*LISTED RECORDS*
-.-.-
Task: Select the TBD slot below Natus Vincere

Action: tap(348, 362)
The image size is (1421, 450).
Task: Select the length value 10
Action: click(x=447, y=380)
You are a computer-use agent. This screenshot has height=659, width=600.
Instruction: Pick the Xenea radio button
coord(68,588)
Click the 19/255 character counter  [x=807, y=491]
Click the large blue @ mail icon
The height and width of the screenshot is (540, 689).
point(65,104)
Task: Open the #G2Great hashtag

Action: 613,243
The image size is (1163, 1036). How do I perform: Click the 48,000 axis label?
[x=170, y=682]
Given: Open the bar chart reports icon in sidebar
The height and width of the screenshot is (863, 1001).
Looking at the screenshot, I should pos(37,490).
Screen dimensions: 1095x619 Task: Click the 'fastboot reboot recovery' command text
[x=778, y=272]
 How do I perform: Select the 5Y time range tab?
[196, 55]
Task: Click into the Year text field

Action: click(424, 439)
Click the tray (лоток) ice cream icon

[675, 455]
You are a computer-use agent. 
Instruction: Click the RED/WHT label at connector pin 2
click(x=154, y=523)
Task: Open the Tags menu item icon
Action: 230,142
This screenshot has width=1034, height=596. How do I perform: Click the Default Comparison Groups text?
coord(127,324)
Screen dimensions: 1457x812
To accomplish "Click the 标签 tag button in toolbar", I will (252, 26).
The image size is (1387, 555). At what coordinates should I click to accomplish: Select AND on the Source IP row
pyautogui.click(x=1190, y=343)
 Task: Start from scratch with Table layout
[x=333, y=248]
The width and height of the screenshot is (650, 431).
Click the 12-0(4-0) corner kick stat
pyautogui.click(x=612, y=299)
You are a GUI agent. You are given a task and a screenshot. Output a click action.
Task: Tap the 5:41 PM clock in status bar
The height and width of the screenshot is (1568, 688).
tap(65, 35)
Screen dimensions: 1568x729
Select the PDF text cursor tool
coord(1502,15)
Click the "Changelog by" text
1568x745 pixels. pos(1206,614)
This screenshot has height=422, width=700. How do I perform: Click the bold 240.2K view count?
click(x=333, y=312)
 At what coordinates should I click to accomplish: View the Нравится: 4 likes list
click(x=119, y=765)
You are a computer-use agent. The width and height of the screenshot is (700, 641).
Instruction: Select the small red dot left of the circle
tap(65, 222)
-.-.-
*AIM OF THE TASK*
What is the number of lines in the entries that include the string "computer"? Reply with that number alone.

*TASK ANSWER*
3